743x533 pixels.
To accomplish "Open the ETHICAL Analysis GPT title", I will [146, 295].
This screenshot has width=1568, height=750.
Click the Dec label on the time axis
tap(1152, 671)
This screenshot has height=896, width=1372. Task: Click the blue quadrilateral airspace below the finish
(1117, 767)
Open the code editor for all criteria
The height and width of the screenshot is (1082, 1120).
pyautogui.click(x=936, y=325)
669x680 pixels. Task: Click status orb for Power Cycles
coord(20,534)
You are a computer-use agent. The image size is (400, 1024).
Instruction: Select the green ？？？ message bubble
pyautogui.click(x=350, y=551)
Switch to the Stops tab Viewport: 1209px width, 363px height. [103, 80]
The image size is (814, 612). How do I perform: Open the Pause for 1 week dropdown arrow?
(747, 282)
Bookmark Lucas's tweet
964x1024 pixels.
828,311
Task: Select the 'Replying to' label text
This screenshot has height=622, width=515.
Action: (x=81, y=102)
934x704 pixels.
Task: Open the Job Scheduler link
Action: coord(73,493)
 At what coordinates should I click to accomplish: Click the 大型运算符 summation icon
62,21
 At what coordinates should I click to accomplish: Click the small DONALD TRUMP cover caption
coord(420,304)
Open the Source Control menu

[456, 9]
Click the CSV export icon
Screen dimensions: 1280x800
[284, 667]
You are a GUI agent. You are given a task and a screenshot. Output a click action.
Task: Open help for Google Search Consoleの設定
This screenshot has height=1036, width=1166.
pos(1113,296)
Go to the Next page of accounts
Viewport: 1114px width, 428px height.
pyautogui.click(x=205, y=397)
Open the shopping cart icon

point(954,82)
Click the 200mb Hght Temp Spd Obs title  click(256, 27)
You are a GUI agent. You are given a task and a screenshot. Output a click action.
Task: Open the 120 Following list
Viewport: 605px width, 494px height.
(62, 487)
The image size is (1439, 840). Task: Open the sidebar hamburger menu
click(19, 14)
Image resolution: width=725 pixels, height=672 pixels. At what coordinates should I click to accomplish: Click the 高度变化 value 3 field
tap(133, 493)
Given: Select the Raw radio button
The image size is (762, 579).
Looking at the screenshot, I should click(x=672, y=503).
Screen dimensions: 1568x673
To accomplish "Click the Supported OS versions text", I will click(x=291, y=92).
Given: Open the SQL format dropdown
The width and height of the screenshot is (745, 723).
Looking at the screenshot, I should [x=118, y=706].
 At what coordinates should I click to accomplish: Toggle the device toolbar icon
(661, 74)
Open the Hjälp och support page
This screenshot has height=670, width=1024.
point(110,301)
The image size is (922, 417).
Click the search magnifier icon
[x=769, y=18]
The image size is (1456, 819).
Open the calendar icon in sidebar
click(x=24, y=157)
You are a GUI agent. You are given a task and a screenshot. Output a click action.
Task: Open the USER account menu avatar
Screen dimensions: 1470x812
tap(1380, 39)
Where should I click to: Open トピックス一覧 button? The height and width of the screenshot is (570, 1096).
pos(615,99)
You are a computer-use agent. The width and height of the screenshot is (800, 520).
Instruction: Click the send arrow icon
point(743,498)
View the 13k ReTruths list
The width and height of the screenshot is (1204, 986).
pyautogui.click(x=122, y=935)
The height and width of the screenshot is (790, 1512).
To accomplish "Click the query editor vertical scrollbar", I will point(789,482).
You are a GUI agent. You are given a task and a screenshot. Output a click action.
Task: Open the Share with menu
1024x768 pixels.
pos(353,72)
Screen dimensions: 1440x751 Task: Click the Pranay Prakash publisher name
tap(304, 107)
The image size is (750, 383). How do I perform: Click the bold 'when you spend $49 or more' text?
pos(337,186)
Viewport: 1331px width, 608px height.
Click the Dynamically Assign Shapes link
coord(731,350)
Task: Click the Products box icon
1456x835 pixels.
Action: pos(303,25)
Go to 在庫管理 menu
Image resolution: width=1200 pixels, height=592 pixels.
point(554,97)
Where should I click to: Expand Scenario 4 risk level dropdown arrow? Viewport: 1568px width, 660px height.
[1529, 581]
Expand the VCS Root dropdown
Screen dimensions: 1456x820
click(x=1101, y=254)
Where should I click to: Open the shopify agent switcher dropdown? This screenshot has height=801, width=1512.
════
Reproduce the listing above line for line, without any changes.

743x533 pixels.
To accomplish "Open the ETHICAL Analysis GPT title", I will [146, 295].
This screenshot has width=1568, height=750.
Click the Dec label on the time axis
tap(1152, 671)
This screenshot has height=896, width=1372. Task: Click the blue quadrilateral airspace below the finish
(1117, 767)
Open the code editor for all criteria
The height and width of the screenshot is (1082, 1120).
pyautogui.click(x=936, y=325)
669x680 pixels. Task: Click status orb for Power Cycles
coord(20,534)
You are a computer-use agent. The image size is (400, 1024).
Instruction: Select the green ？？？ message bubble
pyautogui.click(x=350, y=551)
Switch to the Stops tab Viewport: 1209px width, 363px height. [103, 80]
The image size is (814, 612). How do I perform: Open the Pause for 1 week dropdown arrow?
(747, 282)
Bookmark Lucas's tweet
964x1024 pixels.
828,311
Task: Select the 'Replying to' label text
This screenshot has height=622, width=515.
Action: (x=81, y=102)
934x704 pixels.
Task: Open the Job Scheduler link
Action: coord(73,493)
 At what coordinates should I click to accomplish: Click the 大型运算符 summation icon
62,21
 At what coordinates should I click to accomplish: Click the small DONALD TRUMP cover caption
coord(420,304)
Open the Source Control menu

[456, 9]
Click the CSV export icon
Screen dimensions: 1280x800
[284, 667]
You are a GUI agent. You are given a task and a screenshot. Output a click action.
Task: Open help for Google Search Consoleの設定
This screenshot has height=1036, width=1166.
pos(1113,296)
Go to the Next page of accounts
Viewport: 1114px width, 428px height.
pyautogui.click(x=205, y=397)
Open the shopping cart icon

point(954,82)
Click the 200mb Hght Temp Spd Obs title  click(256, 27)
You are a GUI agent. You are given a task and a screenshot. Output a click action.
Task: Open the 120 Following list
Viewport: 605px width, 494px height.
(62, 487)
The image size is (1439, 840). Task: Open the sidebar hamburger menu
click(19, 14)
Image resolution: width=725 pixels, height=672 pixels. At what coordinates should I click to accomplish: Click the 高度变化 value 3 field
tap(133, 493)
Given: Select the Raw radio button
The image size is (762, 579).
Looking at the screenshot, I should click(x=672, y=503).
Screen dimensions: 1568x673
To accomplish "Click the Supported OS versions text", I will click(x=291, y=92).
Given: Open the SQL format dropdown
The width and height of the screenshot is (745, 723).
Looking at the screenshot, I should [x=118, y=706].
 At what coordinates should I click to accomplish: Toggle the device toolbar icon
(661, 74)
Open the Hjälp och support page
This screenshot has height=670, width=1024.
point(110,301)
The image size is (922, 417).
Click the search magnifier icon
[x=769, y=18]
The image size is (1456, 819).
Open the calendar icon in sidebar
click(x=24, y=157)
You are a GUI agent. You are given a task and a screenshot. Output a click action.
Task: Open the USER account menu avatar
Screen dimensions: 1470x812
tap(1380, 39)
Where should I click to: Open トピックス一覧 button? The height and width of the screenshot is (570, 1096).
pos(615,99)
You are a computer-use agent. The width and height of the screenshot is (800, 520).
Instruction: Click the send arrow icon
point(743,498)
View the 13k ReTruths list
The width and height of the screenshot is (1204, 986).
pyautogui.click(x=122, y=935)
The height and width of the screenshot is (790, 1512).
To accomplish "Click the query editor vertical scrollbar", I will point(789,482).
You are a GUI agent. You are given a task and a screenshot. Output a click action.
Task: Open the Share with menu
1024x768 pixels.
pos(353,72)
Screen dimensions: 1440x751 Task: Click the Pranay Prakash publisher name
tap(304, 107)
The image size is (750, 383). How do I perform: Click the bold 'when you spend $49 or more' text?
pos(337,186)
Viewport: 1331px width, 608px height.
Click the Dynamically Assign Shapes link
coord(731,350)
Task: Click the Products box icon
1456x835 pixels.
Action: pos(303,25)
Go to 在庫管理 menu
Image resolution: width=1200 pixels, height=592 pixels.
point(554,97)
Where should I click to: Expand Scenario 4 risk level dropdown arrow? Viewport: 1568px width, 660px height.
[1529, 581]
Expand the VCS Root dropdown
Screen dimensions: 1456x820
click(x=1101, y=254)
Where should I click to: Open the shopify agent switcher dropdown? This screenshot has height=801, width=1512.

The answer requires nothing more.